Here we present a hybrid approach to recognizing protein families among very large (multi-genome) datasets. Our hybrid approach preserves the advantages of single-linkage (SL) clustering identified above, but captures the power of the Markov Cluster algorithm to avoid indiscriminate cluster membership. As quality control, we apply our approach to a manually curated database, Protein Data Bank , and report how the Structural Classification of Proteins (SCOP) database families and domains  map onto the Markov clusters. We demonstrate the application of hybrid clustering to a problem that cannot be usefully addressed by either SL or the Markov Cluster algorithm alone, recognition of orthologs and paralogs of rotary motor ATP synthase F1 subunit proteins , and to a 114-genome dataset of protein sequences. Finally, we describe how clusters with non-redundant genome coverage ("maximally representative clusters", or MRCs) can be selected automatically from the output of our hybrid method, for subsequent analysis e.g. in a phylogenomic pipeline.
Results and discussion
In order to characterise the behaviour of our hybrid method with a well-understood dataset before application to multi-genome data, we used MCL  to cluster PDB at a range of granularities, then mapped SCOP families (fa) and domains (dm) onto the Markov clusters. We assess the resulting mapping from the viewpoints of both PDB (cluster purity) and SCOP (distribution of families or domains over multiple clusters) (Table 1; see Methods for definitions of purity and distribution). Recall that SCOP domains are more compact than SCOP families; one SCOP family can contain one or more SCOP domains.

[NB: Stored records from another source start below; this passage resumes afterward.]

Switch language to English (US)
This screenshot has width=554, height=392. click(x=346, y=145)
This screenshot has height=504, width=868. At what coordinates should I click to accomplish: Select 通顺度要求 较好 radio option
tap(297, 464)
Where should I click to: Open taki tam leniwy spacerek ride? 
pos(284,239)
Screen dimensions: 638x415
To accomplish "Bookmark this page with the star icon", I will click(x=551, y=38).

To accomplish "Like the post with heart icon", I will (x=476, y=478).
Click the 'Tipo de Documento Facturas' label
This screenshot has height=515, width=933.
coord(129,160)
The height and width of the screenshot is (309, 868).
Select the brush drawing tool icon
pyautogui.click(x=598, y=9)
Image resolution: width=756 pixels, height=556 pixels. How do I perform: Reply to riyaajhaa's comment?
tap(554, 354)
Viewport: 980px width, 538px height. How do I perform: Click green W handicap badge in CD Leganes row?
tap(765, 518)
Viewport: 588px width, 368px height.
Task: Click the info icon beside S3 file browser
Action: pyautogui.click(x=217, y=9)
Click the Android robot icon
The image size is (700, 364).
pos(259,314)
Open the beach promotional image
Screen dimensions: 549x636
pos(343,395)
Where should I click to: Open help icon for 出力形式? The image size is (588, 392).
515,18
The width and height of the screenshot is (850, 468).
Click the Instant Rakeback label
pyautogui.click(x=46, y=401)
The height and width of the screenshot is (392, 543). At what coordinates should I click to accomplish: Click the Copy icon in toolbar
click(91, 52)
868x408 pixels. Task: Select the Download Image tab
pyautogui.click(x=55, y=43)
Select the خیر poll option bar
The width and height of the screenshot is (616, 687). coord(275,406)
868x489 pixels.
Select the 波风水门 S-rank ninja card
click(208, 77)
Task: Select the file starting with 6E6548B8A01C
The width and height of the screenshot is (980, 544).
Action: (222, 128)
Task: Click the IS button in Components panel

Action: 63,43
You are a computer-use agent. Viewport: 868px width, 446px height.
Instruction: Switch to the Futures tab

The MCL inflation parameter I, which alters the relative probabilities of within-cluster and between-cluster random walks, is the main parameter by which users can adjust cluster granularity [4, 17]. At inflation value I = 1.00, 89.5% of all n ≥ 2 clusters are "pure" by SCOP domain, i.e. contain all instances of any SCOP domain represented in that cluster. Markov clusters found at I = 1.10 are slightly more pure by SCOP domain (89.7%) but purity diminishes somewhat thereafter with increasing graininess, to 79.5% at I = 5.00 (Table 1). Looking instead at SCOP families, the Markov clusters are less pure, ranging from 56.1% at I = 1.00 to 38.5% at I = 5.00. These percentages reflect the relative granularity SCOP families and SCOP domains within this subset of PDB: at I = 1.00, for example, the 761 Markov clusters of N ≥ 2 contain 1852 SCOP domains but only 831 SCOP families.
Among the n ≥ 2 Markov clusters that are pure by SCOP family, 88–92% (depending on granularity) contain only a single SCOP family, and >97% contain either 1 or 2 SCOP families. 51–60% of these clusters contain a single SCOP domain, and 77–85% either 1 or 2 SCOP domains. Cluster purity tends to increase slightly with increasing granularity: higher inflation values yield more and cleaner clusters (Table 1).
As clusters become finer-grained, individual SCOP families tend to become distributed among more clusters: the proportion fully contained within a single cluster drops from 69% (I = 1.00) to 56% (I = 5.00). Nevertheless, most (87–93%) families have all their members in ≤ 3 clusters throughout this range of inflation values. SCOP domains show a similar but less-pronounced trend, decreasing from 94% (I = 1.00) to 88% (I = 5.00) within a single Markov cluster. Most (97–98%) domains have all their members in ≤ 2 clusters.
We carried out single-linkage clustering (i.e. completed our hybrid method) on the pure Markov clusters that have ≥ 2 SCOP families each. At I = 1.00, for instance, there are 427 - 380 = 47 such clusters. By raising the clustering threshold S'norm (see Methods) we cleanly resolve 30 of these into constituent families (each in its own pure cluster); in the other 17 clusters, at least one family fragments (is not resolved into a pure cluster). Similarly, among 323 pure Markov clusters with ≥ 2 SCOP domains each, hybrid clustering resolves 292 cleanly, while 31 exhibit domain fragmentation (results not shown). The numbers of fragmenting families and domains decrease at higher inflation values (results not shown).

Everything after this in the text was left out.